TASK BRIEF: Copy the data below verbatim, from the line containing "This screenshot has width=338, height=275." through the final line of the data, both included.

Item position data

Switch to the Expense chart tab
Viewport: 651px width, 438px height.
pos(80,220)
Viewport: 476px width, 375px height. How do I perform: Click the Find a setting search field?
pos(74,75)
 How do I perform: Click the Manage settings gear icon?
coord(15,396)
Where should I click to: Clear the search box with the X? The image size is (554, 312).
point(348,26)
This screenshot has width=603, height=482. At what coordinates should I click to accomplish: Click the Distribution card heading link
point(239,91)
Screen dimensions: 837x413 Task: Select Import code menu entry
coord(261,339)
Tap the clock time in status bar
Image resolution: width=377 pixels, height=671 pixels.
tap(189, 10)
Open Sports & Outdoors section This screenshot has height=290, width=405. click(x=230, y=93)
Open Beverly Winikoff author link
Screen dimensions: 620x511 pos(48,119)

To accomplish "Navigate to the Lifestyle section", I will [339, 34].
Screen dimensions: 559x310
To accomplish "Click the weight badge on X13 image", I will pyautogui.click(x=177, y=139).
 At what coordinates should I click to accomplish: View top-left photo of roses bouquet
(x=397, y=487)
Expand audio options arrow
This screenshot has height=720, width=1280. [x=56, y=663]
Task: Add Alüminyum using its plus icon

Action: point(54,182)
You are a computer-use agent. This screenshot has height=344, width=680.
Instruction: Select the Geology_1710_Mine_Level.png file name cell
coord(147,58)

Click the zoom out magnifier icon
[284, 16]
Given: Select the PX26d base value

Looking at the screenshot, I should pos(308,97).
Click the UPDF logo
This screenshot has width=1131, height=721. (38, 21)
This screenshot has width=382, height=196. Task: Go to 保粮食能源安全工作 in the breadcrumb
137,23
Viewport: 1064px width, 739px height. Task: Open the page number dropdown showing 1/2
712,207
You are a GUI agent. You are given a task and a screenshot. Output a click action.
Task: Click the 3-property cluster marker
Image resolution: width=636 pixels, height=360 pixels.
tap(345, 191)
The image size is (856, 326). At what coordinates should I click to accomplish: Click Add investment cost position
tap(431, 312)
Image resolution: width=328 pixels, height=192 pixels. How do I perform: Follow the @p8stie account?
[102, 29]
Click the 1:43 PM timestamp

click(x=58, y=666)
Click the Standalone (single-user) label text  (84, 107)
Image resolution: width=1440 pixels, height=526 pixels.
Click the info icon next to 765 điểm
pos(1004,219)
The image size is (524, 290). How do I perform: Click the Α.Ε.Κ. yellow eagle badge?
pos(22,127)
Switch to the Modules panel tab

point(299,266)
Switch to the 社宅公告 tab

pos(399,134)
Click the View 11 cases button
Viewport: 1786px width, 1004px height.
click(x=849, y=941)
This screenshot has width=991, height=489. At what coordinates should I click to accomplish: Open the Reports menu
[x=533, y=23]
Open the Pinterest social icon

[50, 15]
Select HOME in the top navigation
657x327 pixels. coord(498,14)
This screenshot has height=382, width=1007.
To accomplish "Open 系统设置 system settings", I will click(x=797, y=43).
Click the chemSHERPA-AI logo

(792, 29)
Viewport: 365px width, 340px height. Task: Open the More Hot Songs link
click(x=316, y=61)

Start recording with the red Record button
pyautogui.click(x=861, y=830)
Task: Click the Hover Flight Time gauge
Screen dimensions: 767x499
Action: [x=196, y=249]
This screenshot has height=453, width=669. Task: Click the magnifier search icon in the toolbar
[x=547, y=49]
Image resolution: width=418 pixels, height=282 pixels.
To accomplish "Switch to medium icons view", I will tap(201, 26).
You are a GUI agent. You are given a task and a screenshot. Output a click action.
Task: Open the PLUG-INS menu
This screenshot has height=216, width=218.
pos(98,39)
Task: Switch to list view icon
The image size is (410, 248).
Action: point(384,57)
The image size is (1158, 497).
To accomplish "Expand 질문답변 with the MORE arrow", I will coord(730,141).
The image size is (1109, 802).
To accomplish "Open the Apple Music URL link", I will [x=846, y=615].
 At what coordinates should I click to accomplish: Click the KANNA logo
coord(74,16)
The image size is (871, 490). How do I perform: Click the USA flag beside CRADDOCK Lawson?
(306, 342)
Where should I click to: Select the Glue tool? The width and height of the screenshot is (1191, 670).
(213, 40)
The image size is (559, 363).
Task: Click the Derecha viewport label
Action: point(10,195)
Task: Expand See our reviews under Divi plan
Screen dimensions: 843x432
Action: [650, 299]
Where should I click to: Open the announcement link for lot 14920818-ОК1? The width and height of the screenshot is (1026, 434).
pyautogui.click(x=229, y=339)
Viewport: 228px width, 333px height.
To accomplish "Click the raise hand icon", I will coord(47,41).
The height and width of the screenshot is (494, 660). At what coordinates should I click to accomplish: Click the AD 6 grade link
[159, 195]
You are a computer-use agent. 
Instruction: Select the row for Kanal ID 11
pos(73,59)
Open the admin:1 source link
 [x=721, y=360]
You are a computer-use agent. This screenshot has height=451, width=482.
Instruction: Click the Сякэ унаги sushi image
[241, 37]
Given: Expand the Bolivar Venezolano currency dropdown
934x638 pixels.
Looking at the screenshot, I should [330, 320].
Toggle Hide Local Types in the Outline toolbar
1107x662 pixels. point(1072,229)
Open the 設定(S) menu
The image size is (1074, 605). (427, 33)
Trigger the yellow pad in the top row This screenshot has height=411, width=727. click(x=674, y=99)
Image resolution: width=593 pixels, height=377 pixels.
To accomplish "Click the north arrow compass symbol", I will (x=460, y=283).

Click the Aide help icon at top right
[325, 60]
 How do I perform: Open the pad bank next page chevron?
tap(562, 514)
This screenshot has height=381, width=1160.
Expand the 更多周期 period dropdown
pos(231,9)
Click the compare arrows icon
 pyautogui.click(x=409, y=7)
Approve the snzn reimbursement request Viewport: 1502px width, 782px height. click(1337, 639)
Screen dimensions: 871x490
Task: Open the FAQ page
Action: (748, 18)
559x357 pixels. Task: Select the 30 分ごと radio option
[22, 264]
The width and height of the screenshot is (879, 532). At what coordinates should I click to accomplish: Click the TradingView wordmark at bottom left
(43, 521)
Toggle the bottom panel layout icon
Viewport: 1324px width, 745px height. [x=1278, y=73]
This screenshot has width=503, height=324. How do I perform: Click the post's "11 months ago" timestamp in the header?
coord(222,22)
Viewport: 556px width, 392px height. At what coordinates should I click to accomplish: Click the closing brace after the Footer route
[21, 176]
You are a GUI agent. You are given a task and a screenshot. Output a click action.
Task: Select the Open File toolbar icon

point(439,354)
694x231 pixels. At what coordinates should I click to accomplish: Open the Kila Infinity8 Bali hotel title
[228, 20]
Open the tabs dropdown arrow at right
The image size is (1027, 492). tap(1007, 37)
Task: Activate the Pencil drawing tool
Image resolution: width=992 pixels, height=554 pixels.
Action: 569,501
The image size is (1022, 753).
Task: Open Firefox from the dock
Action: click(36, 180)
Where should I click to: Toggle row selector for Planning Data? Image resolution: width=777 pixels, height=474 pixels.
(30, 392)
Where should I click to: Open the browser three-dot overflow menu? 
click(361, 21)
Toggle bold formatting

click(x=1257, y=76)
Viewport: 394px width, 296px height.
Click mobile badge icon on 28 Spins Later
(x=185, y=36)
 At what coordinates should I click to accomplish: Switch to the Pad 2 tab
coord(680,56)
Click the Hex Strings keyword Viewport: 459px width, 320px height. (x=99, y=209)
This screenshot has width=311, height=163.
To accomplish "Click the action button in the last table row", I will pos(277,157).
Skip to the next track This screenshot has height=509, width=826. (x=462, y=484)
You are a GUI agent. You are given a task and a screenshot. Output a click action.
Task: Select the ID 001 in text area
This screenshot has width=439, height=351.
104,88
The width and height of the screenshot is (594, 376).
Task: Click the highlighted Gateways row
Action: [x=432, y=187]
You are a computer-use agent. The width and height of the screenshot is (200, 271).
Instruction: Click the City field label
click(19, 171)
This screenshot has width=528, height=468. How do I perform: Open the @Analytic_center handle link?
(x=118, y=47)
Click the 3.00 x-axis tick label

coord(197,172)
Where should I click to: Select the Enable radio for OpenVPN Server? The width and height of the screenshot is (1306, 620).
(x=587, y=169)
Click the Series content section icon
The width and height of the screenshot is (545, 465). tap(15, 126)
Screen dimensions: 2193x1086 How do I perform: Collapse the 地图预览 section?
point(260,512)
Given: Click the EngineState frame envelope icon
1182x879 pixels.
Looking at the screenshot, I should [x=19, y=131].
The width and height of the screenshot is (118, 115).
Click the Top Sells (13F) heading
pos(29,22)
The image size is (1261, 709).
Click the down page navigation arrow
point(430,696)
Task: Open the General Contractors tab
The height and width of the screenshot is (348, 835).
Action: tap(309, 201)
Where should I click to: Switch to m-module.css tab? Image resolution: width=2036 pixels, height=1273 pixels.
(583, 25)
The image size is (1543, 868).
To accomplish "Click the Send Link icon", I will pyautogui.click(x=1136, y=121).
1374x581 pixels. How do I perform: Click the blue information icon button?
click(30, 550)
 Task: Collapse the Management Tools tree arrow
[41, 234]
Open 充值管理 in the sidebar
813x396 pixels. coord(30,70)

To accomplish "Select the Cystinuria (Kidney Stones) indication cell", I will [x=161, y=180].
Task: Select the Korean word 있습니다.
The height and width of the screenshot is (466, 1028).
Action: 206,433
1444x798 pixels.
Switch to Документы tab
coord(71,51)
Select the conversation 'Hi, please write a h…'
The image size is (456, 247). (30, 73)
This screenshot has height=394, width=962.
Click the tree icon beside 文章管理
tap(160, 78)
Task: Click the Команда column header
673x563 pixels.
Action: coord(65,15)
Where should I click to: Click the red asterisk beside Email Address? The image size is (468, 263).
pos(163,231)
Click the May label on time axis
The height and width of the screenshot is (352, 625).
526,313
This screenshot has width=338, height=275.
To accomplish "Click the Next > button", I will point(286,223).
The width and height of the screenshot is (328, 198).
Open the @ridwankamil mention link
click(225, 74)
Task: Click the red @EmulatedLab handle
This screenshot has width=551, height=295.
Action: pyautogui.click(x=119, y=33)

WRITTEN ANSWER:
This screenshot has width=338, height=275.
To accomplish "Click the Next > button", I will point(286,223).
The width and height of the screenshot is (328, 198).
Open the @ridwankamil mention link
click(225, 74)
Task: Click the red @EmulatedLab handle
This screenshot has width=551, height=295.
Action: pyautogui.click(x=119, y=33)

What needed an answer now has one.